TASK GOAL -> Filter the lines below, copying only those with the string "double".

DATA TO PROCESS ->
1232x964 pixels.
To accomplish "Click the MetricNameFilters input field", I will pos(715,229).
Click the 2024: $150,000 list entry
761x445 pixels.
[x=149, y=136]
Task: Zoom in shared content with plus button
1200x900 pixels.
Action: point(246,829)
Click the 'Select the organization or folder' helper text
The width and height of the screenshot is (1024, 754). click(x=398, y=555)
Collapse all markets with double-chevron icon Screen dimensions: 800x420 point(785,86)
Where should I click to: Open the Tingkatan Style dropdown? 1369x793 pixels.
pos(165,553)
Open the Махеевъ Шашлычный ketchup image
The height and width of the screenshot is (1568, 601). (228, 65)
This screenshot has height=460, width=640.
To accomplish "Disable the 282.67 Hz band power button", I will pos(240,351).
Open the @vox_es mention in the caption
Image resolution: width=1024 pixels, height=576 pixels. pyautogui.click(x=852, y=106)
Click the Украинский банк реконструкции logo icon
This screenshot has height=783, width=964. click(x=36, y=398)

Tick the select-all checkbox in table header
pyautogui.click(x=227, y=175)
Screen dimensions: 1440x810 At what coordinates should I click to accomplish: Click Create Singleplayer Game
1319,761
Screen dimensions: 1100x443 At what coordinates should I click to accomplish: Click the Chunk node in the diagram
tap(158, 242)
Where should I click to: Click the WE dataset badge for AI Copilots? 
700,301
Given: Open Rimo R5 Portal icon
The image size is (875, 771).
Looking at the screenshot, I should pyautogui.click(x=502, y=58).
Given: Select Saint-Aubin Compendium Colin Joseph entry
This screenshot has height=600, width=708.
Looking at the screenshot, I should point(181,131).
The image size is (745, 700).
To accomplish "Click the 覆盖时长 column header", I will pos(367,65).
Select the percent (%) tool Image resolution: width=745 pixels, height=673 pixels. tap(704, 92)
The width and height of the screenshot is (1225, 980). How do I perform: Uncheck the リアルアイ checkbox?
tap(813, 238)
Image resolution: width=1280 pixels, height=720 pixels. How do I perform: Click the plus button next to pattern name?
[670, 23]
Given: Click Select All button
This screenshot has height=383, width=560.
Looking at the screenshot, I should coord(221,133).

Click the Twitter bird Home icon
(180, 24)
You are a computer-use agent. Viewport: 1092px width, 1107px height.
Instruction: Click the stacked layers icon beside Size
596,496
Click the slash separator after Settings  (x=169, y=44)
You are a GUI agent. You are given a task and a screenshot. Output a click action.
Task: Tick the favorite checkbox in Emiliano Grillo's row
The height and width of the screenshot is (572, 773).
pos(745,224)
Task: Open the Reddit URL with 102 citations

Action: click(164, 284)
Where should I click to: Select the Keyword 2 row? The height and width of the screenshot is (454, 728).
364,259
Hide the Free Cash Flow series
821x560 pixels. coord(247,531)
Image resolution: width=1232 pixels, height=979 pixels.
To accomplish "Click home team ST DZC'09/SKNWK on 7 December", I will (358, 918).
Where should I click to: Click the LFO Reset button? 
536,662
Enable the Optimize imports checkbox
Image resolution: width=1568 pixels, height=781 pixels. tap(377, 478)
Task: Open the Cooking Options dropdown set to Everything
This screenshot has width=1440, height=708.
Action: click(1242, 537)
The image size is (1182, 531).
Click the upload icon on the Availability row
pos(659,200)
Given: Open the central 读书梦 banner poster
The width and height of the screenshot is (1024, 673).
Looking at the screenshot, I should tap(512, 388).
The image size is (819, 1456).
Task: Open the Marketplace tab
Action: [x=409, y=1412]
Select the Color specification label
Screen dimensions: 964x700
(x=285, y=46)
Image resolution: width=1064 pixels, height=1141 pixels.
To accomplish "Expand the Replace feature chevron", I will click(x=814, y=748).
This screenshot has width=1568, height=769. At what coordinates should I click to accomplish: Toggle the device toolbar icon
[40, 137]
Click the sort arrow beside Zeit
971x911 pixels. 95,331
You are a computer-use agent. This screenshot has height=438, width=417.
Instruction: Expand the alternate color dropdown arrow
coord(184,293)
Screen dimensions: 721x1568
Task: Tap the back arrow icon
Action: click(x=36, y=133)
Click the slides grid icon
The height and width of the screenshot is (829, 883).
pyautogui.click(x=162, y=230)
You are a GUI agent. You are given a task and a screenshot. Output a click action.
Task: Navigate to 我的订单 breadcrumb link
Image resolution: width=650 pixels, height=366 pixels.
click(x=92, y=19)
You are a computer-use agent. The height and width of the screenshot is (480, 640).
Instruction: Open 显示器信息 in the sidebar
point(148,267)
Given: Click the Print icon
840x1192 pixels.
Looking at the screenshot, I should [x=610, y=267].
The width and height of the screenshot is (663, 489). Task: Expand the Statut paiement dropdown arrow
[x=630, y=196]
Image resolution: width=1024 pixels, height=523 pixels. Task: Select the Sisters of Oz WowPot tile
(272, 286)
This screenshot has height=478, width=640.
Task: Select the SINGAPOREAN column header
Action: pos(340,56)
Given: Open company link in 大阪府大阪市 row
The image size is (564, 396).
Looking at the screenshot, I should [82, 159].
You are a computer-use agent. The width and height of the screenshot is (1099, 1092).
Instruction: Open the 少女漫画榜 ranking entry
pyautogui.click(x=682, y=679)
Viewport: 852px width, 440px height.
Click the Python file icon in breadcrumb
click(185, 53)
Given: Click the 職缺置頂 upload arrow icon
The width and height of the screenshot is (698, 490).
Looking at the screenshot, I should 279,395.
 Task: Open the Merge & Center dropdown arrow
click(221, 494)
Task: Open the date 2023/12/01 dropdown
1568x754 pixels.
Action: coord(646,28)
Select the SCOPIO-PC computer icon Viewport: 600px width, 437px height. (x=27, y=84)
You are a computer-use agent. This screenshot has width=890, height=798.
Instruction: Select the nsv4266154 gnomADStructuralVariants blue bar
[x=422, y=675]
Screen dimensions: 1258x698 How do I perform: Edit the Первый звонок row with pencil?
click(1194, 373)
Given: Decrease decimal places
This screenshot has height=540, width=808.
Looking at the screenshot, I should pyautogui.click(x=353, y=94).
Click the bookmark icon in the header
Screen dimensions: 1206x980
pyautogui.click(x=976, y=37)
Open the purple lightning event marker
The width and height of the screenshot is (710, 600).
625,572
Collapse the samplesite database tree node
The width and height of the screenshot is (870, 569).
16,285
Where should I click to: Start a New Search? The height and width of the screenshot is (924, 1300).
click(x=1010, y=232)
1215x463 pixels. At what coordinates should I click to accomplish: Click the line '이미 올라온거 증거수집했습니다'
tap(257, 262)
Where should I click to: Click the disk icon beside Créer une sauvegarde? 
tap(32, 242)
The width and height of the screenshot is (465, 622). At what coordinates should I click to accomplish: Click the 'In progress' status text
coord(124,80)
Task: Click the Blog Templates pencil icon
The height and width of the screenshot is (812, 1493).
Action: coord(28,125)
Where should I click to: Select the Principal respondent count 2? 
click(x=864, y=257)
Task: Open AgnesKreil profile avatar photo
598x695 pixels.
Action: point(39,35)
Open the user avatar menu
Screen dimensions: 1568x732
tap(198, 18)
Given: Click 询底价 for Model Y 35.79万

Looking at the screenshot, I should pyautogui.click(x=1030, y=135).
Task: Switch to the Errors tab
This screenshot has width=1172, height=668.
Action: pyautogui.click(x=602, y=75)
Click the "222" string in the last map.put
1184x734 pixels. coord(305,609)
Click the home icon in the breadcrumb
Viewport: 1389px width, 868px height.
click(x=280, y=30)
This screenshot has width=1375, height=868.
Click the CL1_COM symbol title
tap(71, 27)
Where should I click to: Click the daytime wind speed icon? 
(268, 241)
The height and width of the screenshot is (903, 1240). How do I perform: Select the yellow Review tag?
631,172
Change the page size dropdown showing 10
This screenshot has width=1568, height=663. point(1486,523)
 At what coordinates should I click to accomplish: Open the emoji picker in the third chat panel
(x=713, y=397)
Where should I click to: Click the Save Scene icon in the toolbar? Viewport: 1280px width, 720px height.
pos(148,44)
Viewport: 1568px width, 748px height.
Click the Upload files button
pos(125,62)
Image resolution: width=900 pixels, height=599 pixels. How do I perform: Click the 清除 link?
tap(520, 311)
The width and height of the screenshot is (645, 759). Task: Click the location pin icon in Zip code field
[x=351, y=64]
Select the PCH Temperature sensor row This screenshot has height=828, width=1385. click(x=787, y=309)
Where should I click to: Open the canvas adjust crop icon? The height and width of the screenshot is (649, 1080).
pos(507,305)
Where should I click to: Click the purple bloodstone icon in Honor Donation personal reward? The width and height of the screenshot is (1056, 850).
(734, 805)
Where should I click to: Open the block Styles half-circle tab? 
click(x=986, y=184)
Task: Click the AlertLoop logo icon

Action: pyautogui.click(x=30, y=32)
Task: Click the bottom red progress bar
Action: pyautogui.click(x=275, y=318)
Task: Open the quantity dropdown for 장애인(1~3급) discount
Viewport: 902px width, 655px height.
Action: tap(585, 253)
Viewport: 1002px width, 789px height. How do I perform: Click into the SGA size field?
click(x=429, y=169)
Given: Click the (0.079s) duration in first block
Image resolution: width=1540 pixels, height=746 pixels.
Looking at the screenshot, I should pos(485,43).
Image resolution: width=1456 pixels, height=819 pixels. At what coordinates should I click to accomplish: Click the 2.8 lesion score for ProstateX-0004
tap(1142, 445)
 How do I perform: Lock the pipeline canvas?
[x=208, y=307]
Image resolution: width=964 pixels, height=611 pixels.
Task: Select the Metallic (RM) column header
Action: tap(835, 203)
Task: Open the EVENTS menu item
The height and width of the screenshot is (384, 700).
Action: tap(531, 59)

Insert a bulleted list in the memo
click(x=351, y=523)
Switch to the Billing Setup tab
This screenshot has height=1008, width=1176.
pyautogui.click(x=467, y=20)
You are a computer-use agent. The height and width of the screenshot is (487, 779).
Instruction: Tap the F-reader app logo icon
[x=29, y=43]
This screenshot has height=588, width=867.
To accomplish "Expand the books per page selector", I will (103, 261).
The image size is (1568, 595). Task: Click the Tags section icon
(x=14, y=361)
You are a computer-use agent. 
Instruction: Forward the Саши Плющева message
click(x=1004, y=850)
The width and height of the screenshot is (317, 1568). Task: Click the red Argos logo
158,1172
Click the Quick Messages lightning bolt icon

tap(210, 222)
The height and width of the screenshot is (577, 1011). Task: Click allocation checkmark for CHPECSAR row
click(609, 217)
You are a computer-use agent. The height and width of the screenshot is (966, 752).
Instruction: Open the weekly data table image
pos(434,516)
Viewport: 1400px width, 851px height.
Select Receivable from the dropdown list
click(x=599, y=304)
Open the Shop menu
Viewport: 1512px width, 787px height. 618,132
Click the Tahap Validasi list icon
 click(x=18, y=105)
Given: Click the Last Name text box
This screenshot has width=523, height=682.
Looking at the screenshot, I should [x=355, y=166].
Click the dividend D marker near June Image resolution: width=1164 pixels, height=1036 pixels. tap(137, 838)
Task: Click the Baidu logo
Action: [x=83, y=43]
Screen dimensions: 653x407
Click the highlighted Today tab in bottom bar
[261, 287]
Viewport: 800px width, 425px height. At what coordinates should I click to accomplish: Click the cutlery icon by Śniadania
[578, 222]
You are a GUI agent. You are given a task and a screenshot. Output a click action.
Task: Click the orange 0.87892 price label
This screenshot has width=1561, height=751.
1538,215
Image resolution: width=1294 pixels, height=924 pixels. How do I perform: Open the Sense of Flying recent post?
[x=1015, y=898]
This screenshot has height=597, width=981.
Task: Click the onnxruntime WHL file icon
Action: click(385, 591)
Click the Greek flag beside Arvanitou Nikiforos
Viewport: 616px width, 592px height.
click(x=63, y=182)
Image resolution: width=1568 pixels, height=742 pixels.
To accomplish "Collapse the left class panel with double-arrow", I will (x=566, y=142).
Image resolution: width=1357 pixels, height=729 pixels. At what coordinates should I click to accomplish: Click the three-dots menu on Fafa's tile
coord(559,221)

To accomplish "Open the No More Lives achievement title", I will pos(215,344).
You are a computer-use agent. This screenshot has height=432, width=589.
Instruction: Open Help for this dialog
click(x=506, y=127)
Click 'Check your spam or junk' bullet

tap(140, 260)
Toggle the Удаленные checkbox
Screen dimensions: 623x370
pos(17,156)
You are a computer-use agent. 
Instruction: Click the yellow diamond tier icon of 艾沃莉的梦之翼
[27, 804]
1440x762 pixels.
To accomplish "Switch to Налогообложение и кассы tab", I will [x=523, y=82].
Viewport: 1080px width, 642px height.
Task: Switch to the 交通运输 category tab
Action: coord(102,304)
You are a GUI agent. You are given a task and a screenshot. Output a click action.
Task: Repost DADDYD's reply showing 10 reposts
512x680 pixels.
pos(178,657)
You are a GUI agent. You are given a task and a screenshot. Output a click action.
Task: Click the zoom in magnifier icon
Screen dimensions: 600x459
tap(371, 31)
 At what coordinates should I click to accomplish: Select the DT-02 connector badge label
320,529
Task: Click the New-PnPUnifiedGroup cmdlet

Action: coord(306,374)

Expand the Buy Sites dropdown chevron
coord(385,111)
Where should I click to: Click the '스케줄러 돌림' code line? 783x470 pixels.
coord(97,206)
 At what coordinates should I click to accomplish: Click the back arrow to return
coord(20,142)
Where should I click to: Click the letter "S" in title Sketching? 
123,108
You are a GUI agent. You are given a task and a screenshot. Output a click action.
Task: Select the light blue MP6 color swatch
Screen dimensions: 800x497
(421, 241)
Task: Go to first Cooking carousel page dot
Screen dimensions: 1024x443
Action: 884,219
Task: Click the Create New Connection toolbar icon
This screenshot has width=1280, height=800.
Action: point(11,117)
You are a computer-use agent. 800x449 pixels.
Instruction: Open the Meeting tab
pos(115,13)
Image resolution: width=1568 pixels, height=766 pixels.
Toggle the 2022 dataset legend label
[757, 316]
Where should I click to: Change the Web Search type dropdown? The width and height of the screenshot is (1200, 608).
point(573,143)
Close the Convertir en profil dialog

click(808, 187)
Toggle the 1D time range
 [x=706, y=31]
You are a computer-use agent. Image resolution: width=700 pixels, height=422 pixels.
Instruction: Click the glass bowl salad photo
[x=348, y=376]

ANSWER BOX ->
Collapse all markets with double-chevron icon Screen dimensions: 800x420 point(785,86)
To accomplish "Collapse the left class panel with double-arrow", I will (x=566, y=142).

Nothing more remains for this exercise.